Hector Berlioz, 1862
In every field of endeavor there are always a few people who are a cut above the rest. This is especially true in opera singing where, in order to be successful, a person has to have a natural vocal instrument as well as musicality. No one knows what makes for a beautiful sounding voice or musicality, but some have it and some don't. Of all who are blessed with a beautiful voice, only a few are willing to do the immense amount of work that is necessary to develop it to professional status. An opera star does little else but music; he starts his day singing, sings for a good part of the day and studies roles and songs for the rest of the day. When he doesn't sing a lot, the same thing happens to his voice that happens to a baseball pitcher's arm when he doesn't use it. When he isn't singing, he is listening to opera. Many sing and speak several languages.
Barbara Streisand has to be concerned with the interpretation and phrasing of a song. In her younger days, when she was on stage, she had to be able to really belt out a song, but now the microphone and the sound engineer take care of the volume. Even in these days of amplification, an opera singer is still expected to be able to project to the back of an immense opera house without electronic assistance. I once went to hear a tenor whose recordings I liked, only to find that I could barely hear him over the orchestra. I heard him later, singing in a small hall, and his voice sounded as immense as it did on records.
About 15 years ago, Lu and I were in Verona, Italy on a day when they were performing the double-bill of Pagliacci and Cavelleria Rusticana. We bought tickets from a scalper and found ourselves in the top row of an outdoor Roman arena. It was so far from the stage that the players looked like small puppets. Management provided neither binoculars nor oxygen masks. The tenor was doing something that would be unheard of in the U.S.; he was singing the lead in both operas. His name was Placido Domingo and his voice soared above all of the rest. It was as powerful as the orchestra.
Domingo is an accomplished musician, who has even tried his hand at conducting. He seems to have boundless confidence, and once learned a new opera in two weeks. He started his singing career as a baritone and his voice is mellow and resonant. He was told that he was a tenor when he auditioned for acceptance to a music school. He sings most things full voice; that is he rarely sings with those soft sweet tones that characterize Irish tenors. His high notes are powerful and seem to be just a continuation of his middle register. If you are a musician with perfect pitch, you can tell when he is singing a high A or a high C. If not, you can't tell, because the tonal quality of both are almost the same. Domingo is sublimely confident that he can sing anything well and powerfully, even at 53; an age when most singers are thinking of packing it in. There are exceptions: the tenor Carlo Bergonzi just gave his farewell concert at 70. I know of one tenor who started taking singing seriously at 67, but that is extremely rare.

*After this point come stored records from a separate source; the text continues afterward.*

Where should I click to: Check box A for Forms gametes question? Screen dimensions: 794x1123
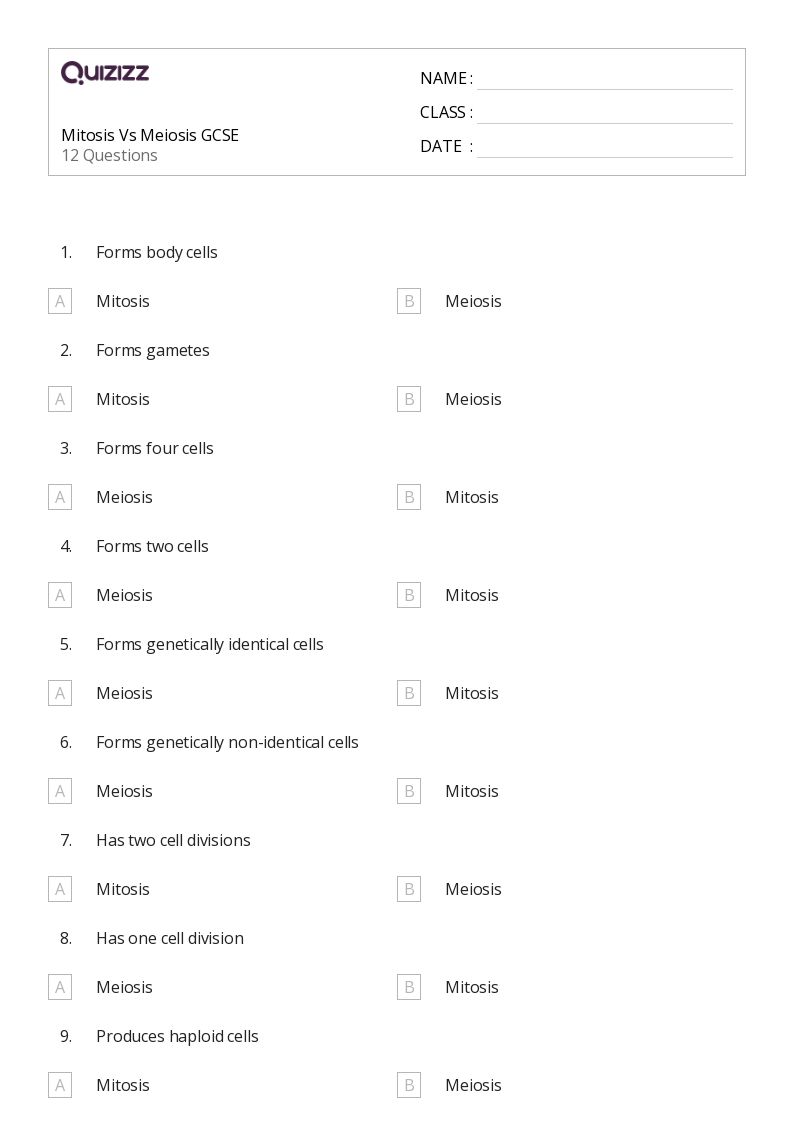(60, 399)
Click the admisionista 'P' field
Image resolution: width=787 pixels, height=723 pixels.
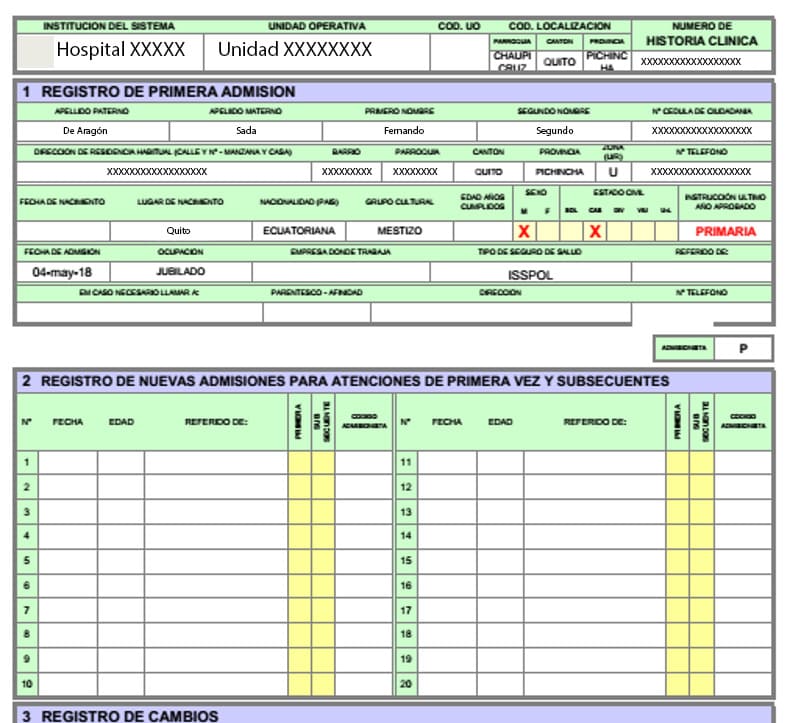coord(743,349)
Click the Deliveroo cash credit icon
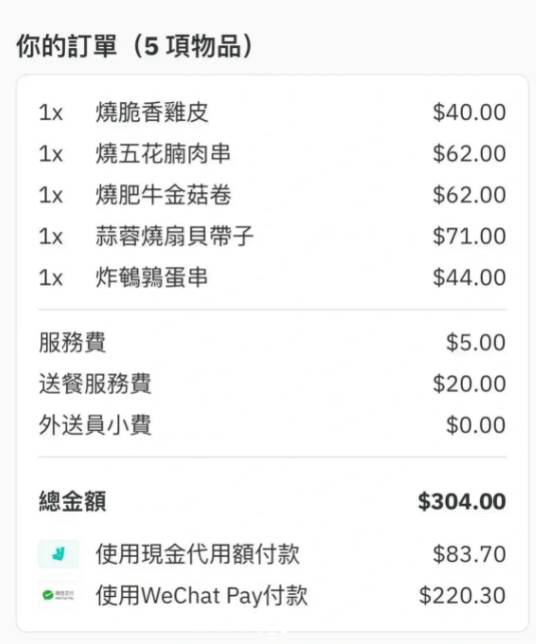Screen dimensions: 536x644 59,554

Many years ago, I tuned in an opera on the radio. The opera was La Favorita and when I heard the tenor aria Spirto Gentil I thought that the singer must be having a hot night. It was perfection, and the high C near the end of the aria literally soared. I later found out that he wasn't just having a good night, but that he usually sung it that well. That was my introduction to Luciano Pavarotti. I now have all of his recordings. If you want to hear him at his most glorious, there is a CD called Luciano Pavarotti; King of the High Cs.
Other than in dedication to their art, Pavarotti and Domingo are as different as it is possible to be. While Domingo is confidence personified, Pavarotti, who doesn't read music, is often frightened when singing opera, and sometimes he is so terrified that his voice might crack on certain high notes. Interviews and Italian folk songs don't frighten him. Yet, it is almost as if that fear gives his voice a special color that makes it marvelous. I have never heard Pavarotti in person, but I have been told that his voice will carry well, even in the largest opera houses.
While Domingo and Pavarotti can probably both sing the same roles, Domingo prefers the heavy dramatic roles, so he is considered a dramatic tenor, while Pavarotti prefers the so-called lyric roles, which are just as difficult, but require less stamina, so he is considered a lyric tenor. I suspect that the only thing that kept Pavarotti from the heavier dramatic roles was fear. He also has a tendency to put on weight (which now is under control). While a bit of a belly is an asset to a singer, enabling him to push his viscera deeper into his chest cavity and expel more air, too much fat can be suffocating.
So the world is blessed with two great tenors. They are alike only in their dedication and in the exquisite beauty of their singing. We know about Enrico Caruso's wonderful voice because he sang into a horn and a needle scratched grooves into a wax cylinder or disc. Domingo and Pavarotti's singing is well preserved, thanks to marvelous electronic techniques. They will be ours to listen to forever.